Extract provided:
================

Influence of truest and finest brand is personal. It emanates from the man, not from his circumstances. Some men handle their fellow-creatures with dexterity and ease, like an experienced whip controls the horse he sits behind. Quietness and firmness are in the human touch, and the animal bends submissively to every movement of the reins; so some men command their fellow-creatures, and they submit their wills to the master mind that rides them, and how the spell governs they cannot say. Other men are ciphers in society. "Only Mr. So-and-so" consigns a man to the outposts of social extinction, and mixes him up with the unclassified masses of limp, negligible, and insignificant people who welter and gambol with their kennel companions, but they cannot head the pack on hunting days.
Influential men are not common in the community. Only the elect few shine; many are reflectors of borrowed light. Influence is a gift. It is caught, not taught. It is all decided for us when nestlings in the cradle, and perhaps before we nestle. The schoolboy unconsciously wields a mystic power in the playground, and his chums hover round him as king of the revels. Animal magnetism exudes from every pore of his youthful skin. He leads in every escapade, and others fall in without question. He is not taught the trick; it comes natural for him to lead as for the rank and file to follow.
On what principle Nature bestows her favours it is difficult to hazard, more difficult than to discover what principle guides the British Government in distributing her coveted decorations to the British public. Nature is romantic. Exercising her sovereignty she gives her honours as she pleases. No money can buy them. Blue-blooded pedigrees have no preferential tariff. Nature mocks our conventionality, spurns our orders of merit, and winks at our social somebodies. Often she openly prefers a costermonger to a King--stamps aristocratic grace on a gipsy, and refuses it to a Duchess. There are insignificant great men who would be hustled in a crowd if they wore no badge, while to social nobodies Nature attaches a halo of distinction which the crowd delights to honour as subjects offer incense to a King.

================

Stated goal A: Copy the passage on personal influence word for word between "Influence of truest" and "on hunting days.", inclusive.
The records that follow are unrelated to the passage on personal influence.

================

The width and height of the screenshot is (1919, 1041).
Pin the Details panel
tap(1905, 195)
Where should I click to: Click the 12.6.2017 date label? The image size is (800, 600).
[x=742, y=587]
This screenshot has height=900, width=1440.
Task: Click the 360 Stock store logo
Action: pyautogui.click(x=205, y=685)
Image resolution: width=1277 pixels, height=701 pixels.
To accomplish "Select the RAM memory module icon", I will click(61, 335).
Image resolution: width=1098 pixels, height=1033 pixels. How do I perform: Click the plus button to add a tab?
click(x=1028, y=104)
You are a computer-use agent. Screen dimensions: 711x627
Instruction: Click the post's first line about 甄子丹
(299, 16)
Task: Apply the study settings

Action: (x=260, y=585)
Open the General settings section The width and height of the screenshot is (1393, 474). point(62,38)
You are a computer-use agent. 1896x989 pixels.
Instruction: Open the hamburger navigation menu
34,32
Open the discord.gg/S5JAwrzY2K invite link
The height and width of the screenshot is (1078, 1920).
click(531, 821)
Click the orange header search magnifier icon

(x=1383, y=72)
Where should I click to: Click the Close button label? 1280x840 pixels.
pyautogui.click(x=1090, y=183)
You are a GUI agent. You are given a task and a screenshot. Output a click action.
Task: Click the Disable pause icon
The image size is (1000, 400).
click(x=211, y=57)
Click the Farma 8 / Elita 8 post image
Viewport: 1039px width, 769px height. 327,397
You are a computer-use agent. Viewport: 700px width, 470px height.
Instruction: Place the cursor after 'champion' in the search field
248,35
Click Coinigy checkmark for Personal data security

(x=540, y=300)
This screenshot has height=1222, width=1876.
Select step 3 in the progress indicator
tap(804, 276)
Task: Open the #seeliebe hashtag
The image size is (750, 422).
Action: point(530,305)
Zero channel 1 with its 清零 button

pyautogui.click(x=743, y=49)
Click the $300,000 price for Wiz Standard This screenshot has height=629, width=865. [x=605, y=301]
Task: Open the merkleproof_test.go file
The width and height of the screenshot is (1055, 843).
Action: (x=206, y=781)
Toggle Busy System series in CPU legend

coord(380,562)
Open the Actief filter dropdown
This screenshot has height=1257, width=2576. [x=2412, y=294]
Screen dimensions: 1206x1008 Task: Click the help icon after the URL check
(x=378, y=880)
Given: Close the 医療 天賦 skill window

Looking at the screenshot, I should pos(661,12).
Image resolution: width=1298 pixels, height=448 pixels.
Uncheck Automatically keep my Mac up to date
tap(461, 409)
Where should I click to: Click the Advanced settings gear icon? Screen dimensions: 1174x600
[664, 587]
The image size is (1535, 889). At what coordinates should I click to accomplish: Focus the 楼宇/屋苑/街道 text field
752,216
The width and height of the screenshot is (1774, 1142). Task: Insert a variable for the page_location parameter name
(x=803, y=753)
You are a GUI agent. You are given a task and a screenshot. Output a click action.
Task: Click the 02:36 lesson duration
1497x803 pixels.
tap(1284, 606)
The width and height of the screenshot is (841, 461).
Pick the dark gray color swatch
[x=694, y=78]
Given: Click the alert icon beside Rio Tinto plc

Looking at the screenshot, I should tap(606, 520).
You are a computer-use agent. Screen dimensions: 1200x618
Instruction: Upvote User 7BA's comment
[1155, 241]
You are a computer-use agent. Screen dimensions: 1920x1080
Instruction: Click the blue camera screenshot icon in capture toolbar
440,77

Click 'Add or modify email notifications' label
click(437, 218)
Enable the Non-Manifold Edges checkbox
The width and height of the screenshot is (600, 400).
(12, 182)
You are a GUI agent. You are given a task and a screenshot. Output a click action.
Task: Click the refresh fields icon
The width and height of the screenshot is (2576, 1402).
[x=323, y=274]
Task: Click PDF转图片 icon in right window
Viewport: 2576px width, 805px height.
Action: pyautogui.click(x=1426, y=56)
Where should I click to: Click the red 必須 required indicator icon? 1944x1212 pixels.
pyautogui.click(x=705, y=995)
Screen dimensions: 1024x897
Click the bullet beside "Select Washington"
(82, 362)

================

Stated goal B: Repeat verbatim the lines of the records from the one holding "You are a computer-use agent. Screen dimensions: 1200x618" through the last line of the records, inclusive.

Final answer A:
Influence of truest and finest brand is personal. It emanates from the man, not from his circumstances. Some men handle their fellow-creatures with dexterity and ease, like an experienced whip controls the horse he sits behind. Quietness and firmness are in the human touch, and the animal bends submissively to every movement of the reins; so some men command their fellow-creatures, and they submit their wills to the master mind that rides them, and how the spell governs they cannot say. Other men are ciphers in society. "Only Mr. So-and-so" consigns a man to the outposts of social extinction, and mixes him up with the unclassified masses of limp, negligible, and insignificant people who welter and gambol with their kennel companions, but they cannot head the pack on hunting days.

Final answer B:
You are a computer-use agent. Screen dimensions: 1200x618
Instruction: Upvote User 7BA's comment
[1155, 241]
You are a computer-use agent. Screen dimensions: 1920x1080
Instruction: Click the blue camera screenshot icon in capture toolbar
440,77

Click 'Add or modify email notifications' label
click(437, 218)
Enable the Non-Manifold Edges checkbox
The width and height of the screenshot is (600, 400).
(12, 182)
You are a GUI agent. You are given a task and a screenshot. Output a click action.
Task: Click the refresh fields icon
The width and height of the screenshot is (2576, 1402).
[x=323, y=274]
Task: Click PDF转图片 icon in right window
Viewport: 2576px width, 805px height.
Action: pyautogui.click(x=1426, y=56)
Where should I click to: Click the red 必須 required indicator icon? 1944x1212 pixels.
pyautogui.click(x=705, y=995)
Screen dimensions: 1024x897
Click the bullet beside "Select Washington"
(82, 362)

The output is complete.